Накануне премьеры фильма «СНЫ» известного документалиста Бориса Криницына я воспользовался нашей давней дружбой и задал ему несколько вопросов, которые показались мне совсем не лишними для зрителя этого фильма.

Сергей Головецкий : Борис, на правах друга и участника этого фильма, я начну с бестактного вопроса, но, надеюсь, он тебя не удивит, и ты меня простишь. О чем фильм?

Борис Криницын: –  Ты прав, я столько раз задавал сам себе этот вопрос, что попробую на него ответить. В две фразы тут действительно не уложишься.  Фильм «Сны» замышлялся, как рассказ о любви императора Александра II к юной княгине Долгорукой. Ему было 50, ей 21 год. Эта поздняя страсть стала для него роковой. История этой любви не является новой ни для кинематографа, ни для литературы. В 1938 году во Франции был снят замечательный фильм «Катя» с Даниэль Дарьё в главной роли. В 1959 году там же был снят фильм «Катя – некоронованная императрица» с Ромми Шнайдер. В 2002 году на нашем телевидении вышел сериал «Любовь императора. Тайная страсть» с Георгием Тараторкиным в роли царя и  Наталией Антоновой в роли Екатерины. В аннотации к этому сериалу было написано: «Сериал рассказывает об одном из самых волнующих и красивых романов в русской истории». Перечислять документальные фильмы просто не имеет смысла. И главная мысль у них была одна –« самый красивый и волнующий…». Главное в жизни – это любовь, которая оправдывает всё. Чтобы император имел моральное право на измену, императрицу представляли старой, больной и сварливой. Она уже не могла конкурировать с двадцатилетней красавицей, и зритель всегда был на стороне царя и его любви. Но мало кто вспоминает, что когда между ними было объяснение, то за сорок минут разговора, поседели оба. Свет не принял и оттолкнул Екатерину, армия осудила царя, это его больно ранило, он потерял сон, этот сильный мужественный человек часто плакал.

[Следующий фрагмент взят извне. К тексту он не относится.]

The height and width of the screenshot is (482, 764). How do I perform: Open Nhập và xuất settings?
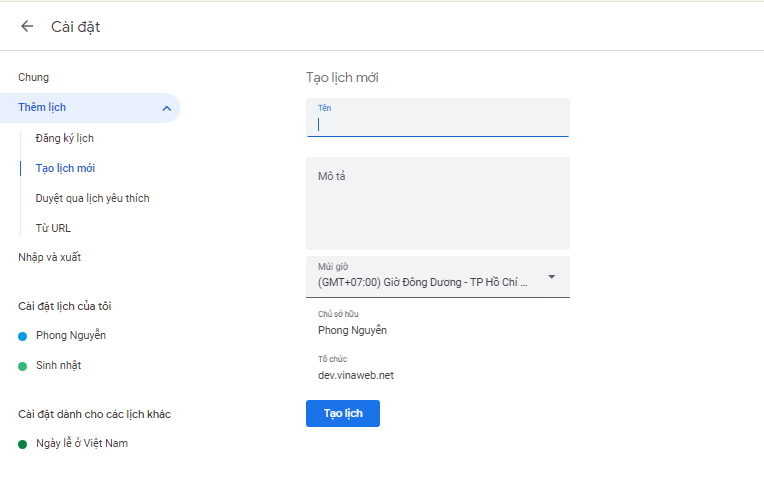click(49, 257)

Но страсти страстями, а это был роман царственной особы. Монархия зиждется на престолонаследии. Престол передаётся первенцу мужского пола. Если царь заводит вторую параллельную семью, то тогда получается два наследника престола. Это неизбежно приведёт к смутному времени, борьбе за власть и поставит державу на грань краха. Как известно, борьба с самодержавием началась с самого начала 19 века, и декабристы были очень близки к успеху. На самого императора было семь покушений, причём, очень жестоких, – хотели взорвать поезд, на котором он ехал, обрушили потолок. Время правления Александра II очень было трудным, – англичане «украли» победу над Турцией, отмена крепостного права прошла спокойно, но это стоило царю большого напряжения.                                                                            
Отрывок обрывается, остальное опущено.